Here is a data frame with the names of the FASTQ files and reports generated by the PacBio ccs
program:
[9]:
run_names = ["recA_lib-1", "recA_lib-2"]
libraries = ["lib-1", "lib-2"]
ccs_dir = "input_files"
pacbio_runs = pd.DataFrame(
{
"name": run_names,
"library": libraries,
"report": [f"{ccs_dir}/{name}_report.txt" for name in run_names],
"fastq": [f"{ccs_dir}/{name}_ccs.fastq" for name in run_names],
}
)
pacbio_runs
[9]:
name | library | report | fastq | |
---|---|---|---|---|
0 | recA_lib-1 | lib-1 | input_files/recA_lib-1_report.txt | input_files/recA_lib-1_ccs.fastq |
1 | recA_lib-2 | lib-2 | input_files/recA_lib-2_report.txt | input_files/recA_lib-2_ccs.fastq |
We create a alignparse.ccs.Summaries object for these CCSs:
[10]:
pacbio_runs["name"]
[10]:
0 recA_lib-1
1 recA_lib-2
Name: name, dtype: object
[11]:
tuple(pacbio_runs["name"])
[11]:
('recA_lib-1', 'recA_lib-2')
[12]:
ccs_summaries = alignparse.ccs.Summaries(pacbio_runs)
(Note if you did not have the ccs
reports, you could still do the steps above but would need to set report_col=None
when creating the Summaries object, and then you could not analyze ZMW stats as done below.)

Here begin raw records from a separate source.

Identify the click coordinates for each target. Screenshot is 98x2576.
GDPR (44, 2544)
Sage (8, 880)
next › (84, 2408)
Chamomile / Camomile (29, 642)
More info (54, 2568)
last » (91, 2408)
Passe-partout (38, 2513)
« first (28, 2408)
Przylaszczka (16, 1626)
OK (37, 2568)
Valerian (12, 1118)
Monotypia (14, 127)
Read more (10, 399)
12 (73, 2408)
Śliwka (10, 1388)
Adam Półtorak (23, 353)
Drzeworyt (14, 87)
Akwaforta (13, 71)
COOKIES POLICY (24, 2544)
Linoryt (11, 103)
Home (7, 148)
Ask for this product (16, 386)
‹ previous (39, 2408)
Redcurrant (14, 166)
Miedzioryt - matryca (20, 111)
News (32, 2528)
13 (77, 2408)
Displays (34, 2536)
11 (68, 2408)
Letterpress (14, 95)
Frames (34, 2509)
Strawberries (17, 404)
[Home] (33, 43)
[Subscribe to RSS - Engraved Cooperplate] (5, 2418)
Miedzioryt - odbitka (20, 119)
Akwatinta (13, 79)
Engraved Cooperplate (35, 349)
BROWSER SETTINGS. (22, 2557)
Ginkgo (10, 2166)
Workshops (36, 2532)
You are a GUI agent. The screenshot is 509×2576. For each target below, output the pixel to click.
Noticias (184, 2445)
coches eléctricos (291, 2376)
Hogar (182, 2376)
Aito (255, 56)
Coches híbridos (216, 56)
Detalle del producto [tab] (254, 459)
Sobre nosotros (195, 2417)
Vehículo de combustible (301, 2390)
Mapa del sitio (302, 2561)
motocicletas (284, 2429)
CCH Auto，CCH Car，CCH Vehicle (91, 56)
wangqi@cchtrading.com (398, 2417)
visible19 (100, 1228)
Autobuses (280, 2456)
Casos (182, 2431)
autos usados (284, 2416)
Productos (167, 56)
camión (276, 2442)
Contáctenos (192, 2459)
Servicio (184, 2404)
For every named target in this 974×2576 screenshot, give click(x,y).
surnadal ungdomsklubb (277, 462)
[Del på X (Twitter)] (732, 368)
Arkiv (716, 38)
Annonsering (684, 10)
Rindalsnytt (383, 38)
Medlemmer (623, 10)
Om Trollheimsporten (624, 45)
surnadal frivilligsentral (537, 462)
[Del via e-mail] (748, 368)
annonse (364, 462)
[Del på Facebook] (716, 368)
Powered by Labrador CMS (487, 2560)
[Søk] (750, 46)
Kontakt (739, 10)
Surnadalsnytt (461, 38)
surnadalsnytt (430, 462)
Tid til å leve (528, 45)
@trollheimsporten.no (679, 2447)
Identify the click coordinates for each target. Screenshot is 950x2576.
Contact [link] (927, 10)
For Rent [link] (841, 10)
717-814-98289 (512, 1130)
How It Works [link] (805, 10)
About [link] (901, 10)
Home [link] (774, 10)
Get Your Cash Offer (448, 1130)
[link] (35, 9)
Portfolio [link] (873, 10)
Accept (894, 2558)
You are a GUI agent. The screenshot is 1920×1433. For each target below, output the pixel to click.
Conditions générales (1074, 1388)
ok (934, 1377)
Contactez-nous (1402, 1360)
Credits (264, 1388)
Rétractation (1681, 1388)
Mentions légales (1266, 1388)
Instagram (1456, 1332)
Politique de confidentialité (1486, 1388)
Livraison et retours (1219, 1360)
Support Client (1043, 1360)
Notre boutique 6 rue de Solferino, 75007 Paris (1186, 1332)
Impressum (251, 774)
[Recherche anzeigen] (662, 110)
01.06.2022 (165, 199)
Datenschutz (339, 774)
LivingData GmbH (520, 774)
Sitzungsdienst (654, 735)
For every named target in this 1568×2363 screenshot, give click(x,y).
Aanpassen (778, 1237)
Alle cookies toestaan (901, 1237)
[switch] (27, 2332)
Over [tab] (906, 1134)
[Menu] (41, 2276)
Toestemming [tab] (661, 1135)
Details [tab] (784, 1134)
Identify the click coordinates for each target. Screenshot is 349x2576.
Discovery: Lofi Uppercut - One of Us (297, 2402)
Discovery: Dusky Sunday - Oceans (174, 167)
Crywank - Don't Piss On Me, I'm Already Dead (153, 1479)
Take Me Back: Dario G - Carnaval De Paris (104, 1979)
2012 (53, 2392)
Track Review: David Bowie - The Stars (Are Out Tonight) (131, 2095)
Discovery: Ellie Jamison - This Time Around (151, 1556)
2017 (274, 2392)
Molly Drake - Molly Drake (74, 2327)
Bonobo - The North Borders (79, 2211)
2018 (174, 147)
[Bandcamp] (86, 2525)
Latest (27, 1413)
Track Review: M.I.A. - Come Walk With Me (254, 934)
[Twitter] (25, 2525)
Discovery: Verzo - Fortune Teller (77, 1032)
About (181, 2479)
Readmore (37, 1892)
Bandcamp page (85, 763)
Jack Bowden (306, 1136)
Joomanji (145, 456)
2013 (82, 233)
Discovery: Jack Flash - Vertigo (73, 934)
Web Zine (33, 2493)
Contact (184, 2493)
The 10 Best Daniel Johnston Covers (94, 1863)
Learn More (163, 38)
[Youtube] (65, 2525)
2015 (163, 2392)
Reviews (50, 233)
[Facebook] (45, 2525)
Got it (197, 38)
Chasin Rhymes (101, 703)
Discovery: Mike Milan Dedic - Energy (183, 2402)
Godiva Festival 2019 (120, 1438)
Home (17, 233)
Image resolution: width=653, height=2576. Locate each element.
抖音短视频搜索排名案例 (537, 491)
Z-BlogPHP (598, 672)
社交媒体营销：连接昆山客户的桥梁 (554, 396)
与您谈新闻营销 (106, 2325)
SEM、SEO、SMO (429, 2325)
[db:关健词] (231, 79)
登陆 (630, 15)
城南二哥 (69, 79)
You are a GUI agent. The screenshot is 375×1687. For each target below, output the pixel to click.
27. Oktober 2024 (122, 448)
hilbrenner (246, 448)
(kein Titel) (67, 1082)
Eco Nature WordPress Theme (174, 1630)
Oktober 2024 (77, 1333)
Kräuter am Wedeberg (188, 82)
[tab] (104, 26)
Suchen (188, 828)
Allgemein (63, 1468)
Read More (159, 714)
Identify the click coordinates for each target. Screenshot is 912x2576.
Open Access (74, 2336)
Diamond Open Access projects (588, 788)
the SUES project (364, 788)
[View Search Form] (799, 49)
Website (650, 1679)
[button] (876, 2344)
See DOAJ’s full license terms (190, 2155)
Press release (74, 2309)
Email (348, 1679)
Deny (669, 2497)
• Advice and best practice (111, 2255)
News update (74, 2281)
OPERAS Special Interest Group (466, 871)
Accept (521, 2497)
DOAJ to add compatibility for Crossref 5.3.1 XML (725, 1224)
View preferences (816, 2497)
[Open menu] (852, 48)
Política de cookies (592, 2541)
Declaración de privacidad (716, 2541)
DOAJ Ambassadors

Plot how many ZMWs yielded CCSs:
[13]:
# NBVAL_IGNORE_OUTPUT
p = ccs_summaries.plot_zmw_stats()
p = p + theme(panel_grid_major_x=element_blank()) # no vertical grid lines
_ = p.draw()
We can also get the ZMW stats as numerical values:
[14]:
ccs_summaries.zmw_stats()
[14]:
name | status | number | fraction | |
---|---|---|---|---|
0 | recA_lib-1 | Success -- CCS generated | 139 | 0.837349 |
1 | recA_lib-1 | Failed -- Lacking full passes | 19 | 0.114458 |
2 | recA_lib-1 | Failed -- Draft generation error | 3 | 0.018072 |
3 | recA_lib-1 | Failed -- CCS below minimum RQ | 2 | 0.012048 |
4 | recA_lib-1 | Failed -- Min coverage violation | 1 | 0.006024 |
5 | recA_lib-1 | Failed -- Other reason | 2 | 0.012048 |
6 | recA_lib-2 | Success -- CCS generated | 124 | 0.794872 |
7 | recA_lib-2 | Failed -- Lacking full passes | 22 | 0.141026 |
8 | recA_lib-2 | Failed -- Draft generation error | 4 | 0.025641 |
9 | recA_lib-2 | Failed -- CCS below minimum RQ | 2 | 0.012821 |
10 | recA_lib-2 | Failed -- Min coverage violation | 2 | 0.012821 |
11 | recA_lib-2 | Failed -- Other reason | 2 | 0.012821 |
Statistics on the CCSs (length, number of subread passes, quality):
[15]:
# NBVAL_IGNORE_OUTPUT
for stat in ["length", "passes", "accuracy"]:
if ccs_summaries.has_stat(stat):
p = ccs_summaries.plot_ccs_stats(stat)
p = p + theme(panel_grid_major_x=element_blank()) # no vertical grid lines
_ = p.draw()
else:
print(f"No {stat} statistics available.")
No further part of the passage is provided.